§ **Stated problem**
Please reproduce each of the following entries word for word, without changing anything.

§ **Given information**
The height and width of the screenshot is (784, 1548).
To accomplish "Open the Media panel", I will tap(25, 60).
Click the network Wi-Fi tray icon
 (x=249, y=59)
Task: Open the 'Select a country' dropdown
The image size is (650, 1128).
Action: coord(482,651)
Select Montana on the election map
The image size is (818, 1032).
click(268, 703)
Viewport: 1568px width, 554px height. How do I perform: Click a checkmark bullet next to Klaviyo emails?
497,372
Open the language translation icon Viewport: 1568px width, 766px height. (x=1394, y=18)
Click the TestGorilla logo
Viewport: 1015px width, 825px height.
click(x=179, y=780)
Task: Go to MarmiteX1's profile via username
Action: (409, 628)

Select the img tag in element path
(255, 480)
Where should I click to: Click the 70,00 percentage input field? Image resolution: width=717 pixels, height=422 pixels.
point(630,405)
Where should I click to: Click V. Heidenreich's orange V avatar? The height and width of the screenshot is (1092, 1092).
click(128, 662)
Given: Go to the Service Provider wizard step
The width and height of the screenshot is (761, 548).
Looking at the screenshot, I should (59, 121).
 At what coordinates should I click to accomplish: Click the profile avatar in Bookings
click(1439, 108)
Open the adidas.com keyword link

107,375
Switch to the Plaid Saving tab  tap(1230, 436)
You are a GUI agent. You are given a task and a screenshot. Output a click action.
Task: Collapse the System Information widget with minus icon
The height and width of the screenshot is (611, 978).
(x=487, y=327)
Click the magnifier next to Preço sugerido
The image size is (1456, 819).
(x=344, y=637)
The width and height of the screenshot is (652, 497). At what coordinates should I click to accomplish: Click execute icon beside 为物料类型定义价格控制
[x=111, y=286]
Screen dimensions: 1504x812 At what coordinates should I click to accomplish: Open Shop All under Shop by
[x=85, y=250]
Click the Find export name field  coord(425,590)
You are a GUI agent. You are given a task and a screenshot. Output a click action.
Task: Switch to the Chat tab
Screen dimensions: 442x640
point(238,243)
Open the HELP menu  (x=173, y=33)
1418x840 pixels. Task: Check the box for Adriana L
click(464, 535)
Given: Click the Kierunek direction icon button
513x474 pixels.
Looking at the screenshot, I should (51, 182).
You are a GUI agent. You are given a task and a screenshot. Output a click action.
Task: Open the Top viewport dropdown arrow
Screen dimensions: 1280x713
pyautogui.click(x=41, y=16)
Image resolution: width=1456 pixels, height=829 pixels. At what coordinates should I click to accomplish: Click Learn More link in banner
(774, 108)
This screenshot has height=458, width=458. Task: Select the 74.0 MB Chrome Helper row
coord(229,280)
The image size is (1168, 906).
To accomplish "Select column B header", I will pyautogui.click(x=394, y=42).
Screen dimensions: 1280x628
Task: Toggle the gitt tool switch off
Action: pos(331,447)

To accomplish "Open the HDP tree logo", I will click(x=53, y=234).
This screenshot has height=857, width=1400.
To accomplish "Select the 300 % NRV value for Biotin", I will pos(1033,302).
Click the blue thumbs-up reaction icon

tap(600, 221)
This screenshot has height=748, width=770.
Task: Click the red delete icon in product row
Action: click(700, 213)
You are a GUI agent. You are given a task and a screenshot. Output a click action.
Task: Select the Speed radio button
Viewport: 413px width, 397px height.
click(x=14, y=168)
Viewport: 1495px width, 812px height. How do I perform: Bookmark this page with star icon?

§ **Reply to the task**
The height and width of the screenshot is (784, 1548).
To accomplish "Open the Media panel", I will tap(25, 60).
Click the network Wi-Fi tray icon
 (x=249, y=59)
Task: Open the 'Select a country' dropdown
The image size is (650, 1128).
Action: coord(482,651)
Select Montana on the election map
The image size is (818, 1032).
click(268, 703)
Viewport: 1568px width, 554px height. How do I perform: Click a checkmark bullet next to Klaviyo emails?
497,372
Open the language translation icon Viewport: 1568px width, 766px height. (x=1394, y=18)
Click the TestGorilla logo
Viewport: 1015px width, 825px height.
click(x=179, y=780)
Task: Go to MarmiteX1's profile via username
Action: (409, 628)

Select the img tag in element path
(255, 480)
Where should I click to: Click the 70,00 percentage input field? Image resolution: width=717 pixels, height=422 pixels.
point(630,405)
Where should I click to: Click V. Heidenreich's orange V avatar? The height and width of the screenshot is (1092, 1092).
click(128, 662)
Given: Go to the Service Provider wizard step
The width and height of the screenshot is (761, 548).
Looking at the screenshot, I should (59, 121).
 At what coordinates should I click to accomplish: Click the profile avatar in Bookings
click(1439, 108)
Open the adidas.com keyword link

107,375
Switch to the Plaid Saving tab  tap(1230, 436)
You are a GUI agent. You are given a task and a screenshot. Output a click action.
Task: Collapse the System Information widget with minus icon
The height and width of the screenshot is (611, 978).
(x=487, y=327)
Click the magnifier next to Preço sugerido
The image size is (1456, 819).
(x=344, y=637)
The width and height of the screenshot is (652, 497). At what coordinates should I click to accomplish: Click execute icon beside 为物料类型定义价格控制
[x=111, y=286]
Screen dimensions: 1504x812 At what coordinates should I click to accomplish: Open Shop All under Shop by
[x=85, y=250]
Click the Find export name field  coord(425,590)
You are a GUI agent. You are given a task and a screenshot. Output a click action.
Task: Switch to the Chat tab
Screen dimensions: 442x640
point(238,243)
Open the HELP menu  (x=173, y=33)
1418x840 pixels. Task: Check the box for Adriana L
click(464, 535)
Given: Click the Kierunek direction icon button
513x474 pixels.
Looking at the screenshot, I should (51, 182).
You are a GUI agent. You are given a task and a screenshot. Output a click action.
Task: Open the Top viewport dropdown arrow
Screen dimensions: 1280x713
pyautogui.click(x=41, y=16)
Image resolution: width=1456 pixels, height=829 pixels. At what coordinates should I click to accomplish: Click Learn More link in banner
(774, 108)
This screenshot has height=458, width=458. Task: Select the 74.0 MB Chrome Helper row
coord(229,280)
The image size is (1168, 906).
To accomplish "Select column B header", I will pyautogui.click(x=394, y=42).
Screen dimensions: 1280x628
Task: Toggle the gitt tool switch off
Action: pos(331,447)

To accomplish "Open the HDP tree logo", I will click(x=53, y=234).
This screenshot has height=857, width=1400.
To accomplish "Select the 300 % NRV value for Biotin", I will pos(1033,302).
Click the blue thumbs-up reaction icon

tap(600, 221)
This screenshot has height=748, width=770.
Task: Click the red delete icon in product row
Action: click(700, 213)
You are a GUI agent. You are given a task and a screenshot. Output a click action.
Task: Select the Speed radio button
Viewport: 413px width, 397px height.
click(x=14, y=168)
Viewport: 1495px width, 812px height. How do I perform: Bookmark this page with star icon?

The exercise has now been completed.